There's also some debugging code in the patch.

I've emailed qemu-devel, but I don't think it's made it through moderation yet.

Upstream bug:

https://bugs.launchpad.net/qemu/+bug/575887

This bug may be exploitable by a guest that can turn a 15-byte heap overrun into code execution.  Presumably the guest has enough control over the 15 bytes past the end of its framebuffer to control what gets written.

This message is a reminder that Fedora 13 is nearing its end of life.
Approximately 30 (thirty) days from now Fedora will stop maintaining
and issuing updates for Fedora 13.  It is Fedora's policy to close all
bug reports from releases that are no longer maintained.  At that time
this bug will be closed as WONTFIX if it remains open with a Fedora 
'version' of '13'.

Package Maintainer: If you wish for this bug to remain open because you
plan to fix it in a currently maintained version, simply change the 'version' 
to a later Fedora version prior to Fedora 13's end of life.
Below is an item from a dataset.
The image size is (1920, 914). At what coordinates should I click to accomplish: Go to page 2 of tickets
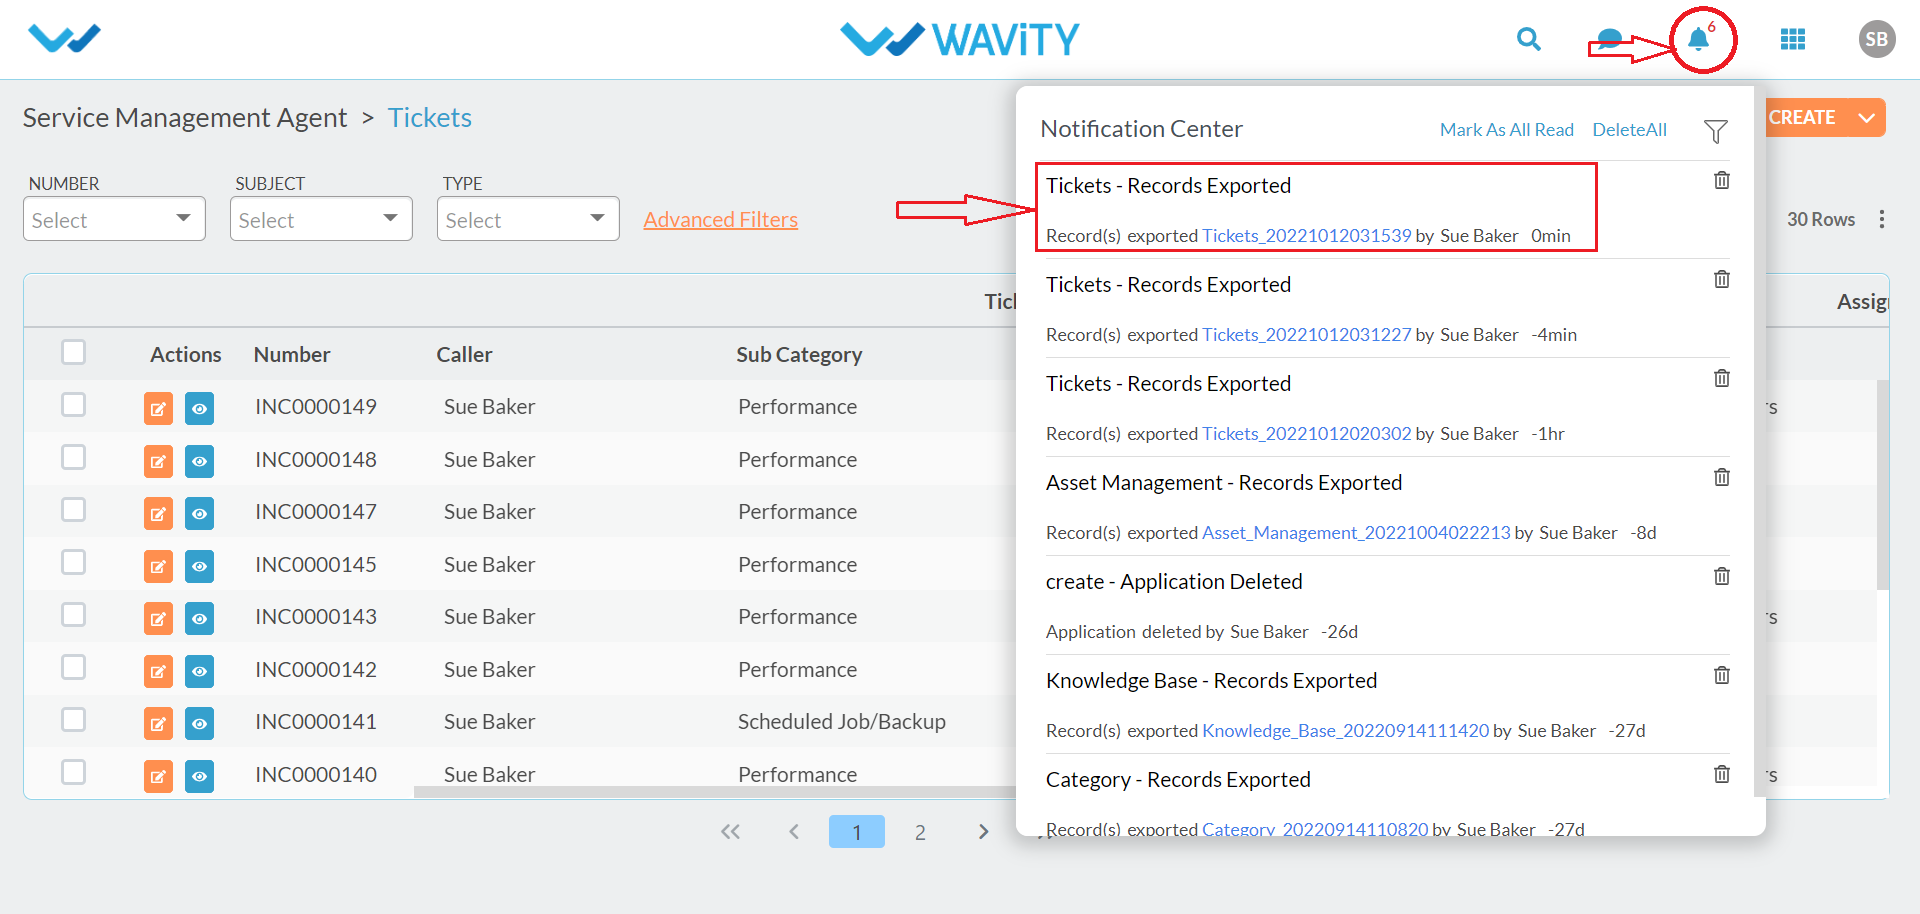click(x=920, y=832)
Bug Reporter: Thank you for reporting this issue and we are sorry that 
we may not be able to fix it before Fedora 13 is end of life.  If you 
would still like to see this bug fixed and are able to reproduce it 
against a later version of Fedora please change the 'version' of this 
bug to the applicable version.  If you are unable to change the version, 
please add a comment here and someone will do it for you.

Although we aim to fix as many bugs as possible during every release's 
lifetime, sometimes those efforts are overtaken by events.  Often a 
more recent Fedora release includes newer upstream software that fixes 
bugs or makes them obsolete.

The process we are following is described here: 
http://fedoraproject.org/wiki/BugZappers/HouseKeeping

Fedora 13 changed to end-of-life (EOL) status on 2011-06-25. Fedora 13 is 
no longer maintained, which means that it will not receive any further 
security or bug fix updates. As a result we are closing this bug.

If you can reproduce this bug against a currently maintained version of 
Fedora please feel free to reopen this bug against that version.

Thank you for reporting this bug and we are sorry it could not be fixed.